Woman showing her mother information about hearing loss and hearing aids in the kitchen.

When your mother is always a couple of seconds too late to react to the punchline of a joke or your father quits talking on the phone because it’s too tough to hear, it is time to discuss hearing aids. Even though a quarter of individuals aged 65 to 74 and 50 percent of individuals over age 75 have noticeable hearing loss, it can be an entirely different matter getting them to recognize their hearing issues. Most people won’t even perceive how much their hearing has changed because it worsens little by little. And even if they are aware of their hearing loss, it can be a big step getting them to admit they need hearing aids. The following guidance can help you frame your discussion to ensure it hits the right tone.

How to Talk About Hearing Aids With a Loved One

Recognize That it Won’t be One Conversation But a Process

When planning to have a dialogue about a family member’s hearing impairment, you have a lot of time to ponder what you will say and how the person may respond. When getting ready, it’s recommended to frame this as a process instead of a single conversation. Your loved one may take weeks or months of talks to admit to hearing loss. There isn’t anything wrong with that! Let the conversation have a natural flow. You really need to wait until your loved one is really comfortable with the decision before going ahead. If somebody refuses to wear their hearing aids, they don’t do much good after all.

Pick The Appropriate Time

Decide on a time when your loved one is relaxed and by themselves. If you choose a time when other people are around you may draw too much attention to your loved one’s hearing loss and they may feel like they’re being ganged up on and attacked. A one-on-one conversation with no background noise also helps ensure that your loved one hears you correctly and can take part in the conversation.

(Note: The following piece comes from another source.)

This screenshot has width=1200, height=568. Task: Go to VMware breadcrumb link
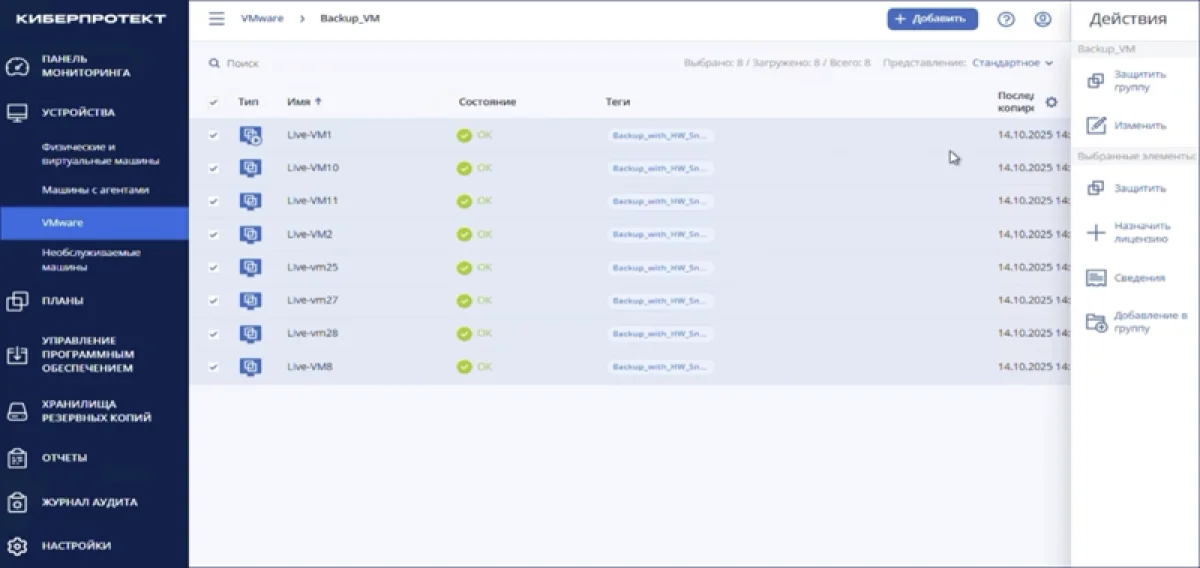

Be Open And Straightforward in Your Approach

It’s beneficial not to be vague and ambiguous about your concerns. Be direct: “Lets’s have a discussion about your hearing mom”. Point out situations where they’ve insisted people are mumbling, had a difficult time hearing tv programs or asked people to repeat themselves. Focus on how your loved one’s hearing problems effect their day-to-day life rather than talking about their hearing itself. For example, “I’ve noticed that you don’t socialize as often with your friends, and I wonder if your hearing issue has something to do with that”.

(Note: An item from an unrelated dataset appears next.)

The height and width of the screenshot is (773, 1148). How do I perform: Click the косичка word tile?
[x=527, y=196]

Be Sensitive to Their Underlying Fears And Concerns

For older adults who are more frail and deal with age-related challenges in particular hearing loss is often associated with a wider fear of loss of independence. Be compassionate and try to recognize where your loved one is coming from if they are resistant to the idea that they have hearing impairment. Acknowledge how hard this discussion can be. Waite until later if the conversation begins to go south.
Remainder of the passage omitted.